Github Api Laravel Package

Getting Started

Start by installing the package and a PSR-18/PSR-17-compliant HTTP client (e.g., Guzzle). In a Laravel app, prefer using the Graham Campbell Laravel-GitHub wrapper for automatic service provider and facade setup.

composer require knplabs/github-api:^3.0 guzzlehttp/guzzle:^7.0 http-interop/http-factory-guzzle:^1.0

Then create and configure the client. For basic unauthenticated use (rate-limited at 60 req/h):

use Github\Client;

$client = new Client();
$repos = $client->api('user')->repositories('ornicar');

For authenticated operations (higher rate limit, access to private data), use an OAuth token or GitHub App token:

$client->authenticate($accessToken, Client::AUTH_HTTP_TOKEN);

Implementation Patterns

• API Grouping by Resource: Use $client->api('resource') to access endpoint groups (user, repo, organization, actions, enterprise, secretScanning, etc.). Methods map closely to GitHub API v3 paths (e.g., client->api('repo')->show('KnpLabs', 'php-github-api')).

• Laravel Integration: Install graham-campbell/github, then use Github::api('repo')->list('KnpLabs') via facade or inject Github\Client via dependency injection. Configure via config/github.php (token, cache, HTTP options).

• Caching: Attach a PSR-6 cache pool (e.g., Redis, Doctrine) to reduce calls and avoid rate limiting:

use Cache\Adapter\Redis\RedisCachePool;
$pool = new RedisCachePool(new Redis());
$client->addCache($pool);

• HTTP Customization: For custom headers, middlewares, or client switching (Symfony HttpClient, Amp, etc.), inject via Client::createWithHttpClient() or an HttpClient\Builder with plugins.
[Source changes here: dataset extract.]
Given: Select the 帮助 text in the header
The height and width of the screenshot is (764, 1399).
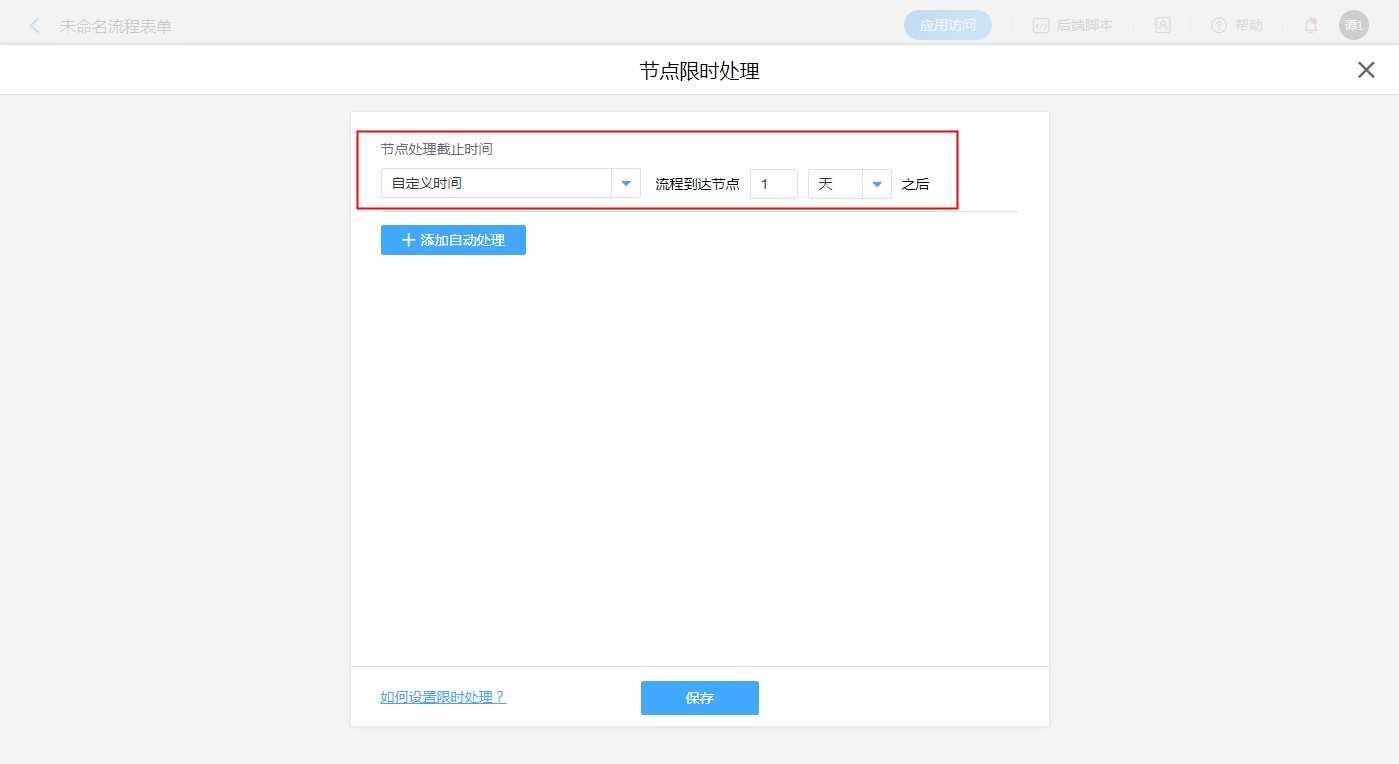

• Fallback via Raw Requests: If missing coverage (e.g., newer GitHub APIs), use low-level methods:

$response = $client->getHttpClient()->get('repos/{owner}/{repo}/actions/runs');
$runs = \Github\HttpClient\Message\ResponseMediator::getContent($response);

Gotchas and Tips

• PSR Compliance Dependency: Ensure a PSR-17 factory and PSR-18 client are installed. PHP-HTTP discovery may fail silently if none found — explicitly inject one for reliability.

• Rate Limits & Pagination: All endpoints have rate limits (unauth: 60/h, auth: 5000/h). Use $client->getHttpClient()->getLastResponse() to inspect X-RateLimit-* headers. Paginated responses require manual iteration (?page=N via list($items, $headers) or ->list...($params, $page)).

• Authentication Gotcha: Don’t pass tokens as strings in URLs — use authenticate() only. Some endpoints (e.g., Actions secrets) require fine-grained scopes (repo, admin:org, actions).

• Typed Responses: Responses are always associative arrays (no DTOs). Use docblocks and IDE hints to infer structure. For large payloads, enable caching or stream with stream_context_create.

• Enterprise vs GitHub.com: Enterprise APIs often require api('enterprise') or api('admin') paths. Secret scanning, organization roles, and SSO require admin/authz tokens and are only available on Enterprise Cloud or GitHub Enterprise Server 3.5+.

• Extensibility: Extend Github\Client or write custom API wrappers for unsupported endpoints. Use Github\HttpClient\Plugin\RateLimitPlugin (via Github\HttpClient\Builder) to auto-throttle requests.

• Testing: Mock Client and stub returned arrays. Avoid real HTTP calls in unit tests — use MockHttpClient from Nyholm/psr7 or HttpMock.